We were greeted by a pod of curious Spinner Dolphins as we left the bay on Monday’s Wake up with the Whales Cruise. Though we certainly never want to bother the dolphins when they’re resting after a night of feeding on the weird little squid and fish that migrate vertically in what’s called “the deep scattering layer”, these dolphins heard our boat and came over to see what we were up to. After we watched them riding in our wakes, leaping, and spinning, we left them in search of some other cetaceans.
Throughout the rest of the cruise, we got to see 3 separate pairs of Humpbacks who each surfaced and spouted about 800 yards from us. Those of us looking in the right direction also got to see 3 different breaches (and the resulting splashes) from whales a mile from us. Finally, we all were surprised when a pod of two adult Humpbacks surfaced, spouted several times, and sounded just 150 yards from our boat as we cruised back towards the bay.

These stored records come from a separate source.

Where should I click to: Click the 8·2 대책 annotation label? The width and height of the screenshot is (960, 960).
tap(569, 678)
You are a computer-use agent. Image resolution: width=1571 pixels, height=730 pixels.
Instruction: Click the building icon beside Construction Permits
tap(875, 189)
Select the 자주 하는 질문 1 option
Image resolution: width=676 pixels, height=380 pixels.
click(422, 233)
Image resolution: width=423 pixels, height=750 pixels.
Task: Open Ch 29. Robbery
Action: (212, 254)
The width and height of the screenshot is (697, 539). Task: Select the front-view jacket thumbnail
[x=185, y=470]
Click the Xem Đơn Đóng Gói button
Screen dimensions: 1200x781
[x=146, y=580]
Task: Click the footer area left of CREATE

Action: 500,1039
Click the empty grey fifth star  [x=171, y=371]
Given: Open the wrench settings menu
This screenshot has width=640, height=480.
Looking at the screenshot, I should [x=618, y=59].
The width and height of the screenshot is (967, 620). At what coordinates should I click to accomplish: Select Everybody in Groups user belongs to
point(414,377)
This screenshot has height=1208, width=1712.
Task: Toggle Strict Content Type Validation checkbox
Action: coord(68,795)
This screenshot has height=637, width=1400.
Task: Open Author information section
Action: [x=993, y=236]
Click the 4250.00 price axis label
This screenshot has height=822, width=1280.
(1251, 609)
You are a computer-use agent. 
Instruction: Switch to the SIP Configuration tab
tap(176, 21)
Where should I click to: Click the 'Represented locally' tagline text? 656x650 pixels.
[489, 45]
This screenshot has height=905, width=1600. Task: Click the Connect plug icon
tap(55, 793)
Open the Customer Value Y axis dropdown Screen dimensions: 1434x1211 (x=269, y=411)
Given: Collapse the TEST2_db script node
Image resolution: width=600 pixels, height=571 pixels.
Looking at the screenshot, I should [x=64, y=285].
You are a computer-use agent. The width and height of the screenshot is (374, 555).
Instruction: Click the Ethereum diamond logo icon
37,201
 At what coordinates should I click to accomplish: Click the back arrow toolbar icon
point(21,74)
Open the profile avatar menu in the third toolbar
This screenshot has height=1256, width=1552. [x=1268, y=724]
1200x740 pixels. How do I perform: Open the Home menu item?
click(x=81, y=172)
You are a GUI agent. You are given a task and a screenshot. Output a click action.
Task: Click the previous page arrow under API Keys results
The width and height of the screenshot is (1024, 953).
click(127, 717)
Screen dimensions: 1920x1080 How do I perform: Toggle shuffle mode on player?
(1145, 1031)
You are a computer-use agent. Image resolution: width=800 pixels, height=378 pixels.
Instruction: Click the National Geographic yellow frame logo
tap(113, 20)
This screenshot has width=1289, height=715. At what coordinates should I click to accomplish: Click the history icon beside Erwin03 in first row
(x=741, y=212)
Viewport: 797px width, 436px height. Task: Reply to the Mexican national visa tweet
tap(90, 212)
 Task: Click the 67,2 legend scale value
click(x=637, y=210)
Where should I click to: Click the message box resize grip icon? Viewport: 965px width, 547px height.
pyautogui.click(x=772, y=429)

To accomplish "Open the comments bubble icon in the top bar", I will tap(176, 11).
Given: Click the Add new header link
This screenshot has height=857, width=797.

Ocean Sports Whale Fact of the Day: Humpback Whales and Spinner Dolphins are actually related — they’re all classified under the scientific order “Cetacean” (derived from the Greek word, “ketos” which translates to “Monster”). But they’re in different sub-orders. Humpbacks are baleen whales, classified in the sub-order called “Mysticete”, while the Dolphins are toothed whales, classified in the sub-order “Odontocete”. For those of you etymologists out there, “Mysticete” either translates from the Greek “mystacoceti” meaning “mustached”, which is a pretty accurate description of how the baleen in these whales’ mouths appears…or is a “mistranslation” from the Latin “Mustiketos” which means “Mouse Whale” — perhaps one of the earliest examples of a scientist (in this case, Aristotle) demonstrating he understood the concept of irony. “Odontocete” shares a common root word with “orthodontist”…and means just what it sounds like — “toothed – whale”.